Right. I must feel pretty interesting sometimes. It is. It's, it's, uh, it's a lot of responsibility,
but it's, uh, gratefully accepted responsibility. Amen. Yeah. Yeah. I bet just, just to have,
to be able to be like at work and have a few moments like that. Some people don't have moments like
that in their job, their entire lives, you know, so to be able to have that. And then also, uh,
not only just like take it and be like, this is what I'm doing, but take it and just act the part
of being kind of just part of the current of whatever that good energy is. And I've had children
as well as adults that asked me to pray with them and I will pray with them right there,
right there on the set before they leave. Amen. Are there a lot of good kids out there, you think?

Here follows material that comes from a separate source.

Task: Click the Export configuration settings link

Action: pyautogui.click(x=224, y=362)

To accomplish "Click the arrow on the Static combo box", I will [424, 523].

Oh yeah. There are a lot of great children out there. I like your attitude. Yeah. Anything
else we got for Santa, Sean? Man, Santa, we know you're so busy, you know, and we just thank you
so much for stopping by. Um, is there any other messages you have for the kids out there? I just
want you all to be happy with everything I bring you and love what they all have made you take
really good care of it because it takes them a long time to make that stuff. Merry Christmas.
Let's finish out this episode and I want to wish everybody a Merry Christmas. And uh,
and I mean that from the bottom of my heart and, um, thank you for helping me be a part of this
and being a part of my life. And I mean that and, um, and I love you and be good to yourself
because you deserve it. And I'm going to try to do the same thing and may we all
just have a be headed towards a wonderful new year. Amen. All right. Let's go out, um, on
this, uh, lovely special by Dusty Dex.
Um, that ain't doing it for me. So let's go out on this special by Timothy in finite joy to the world.
Okay. None of that. That's also not doing it. Let's go out, um, by, uh, O come all ye faithful
by Gregory David. And there you go. That's trappy right there and you can hear somebody
getting roof heat in the background. I hope your new year is a remix. I really do. You guys be good man.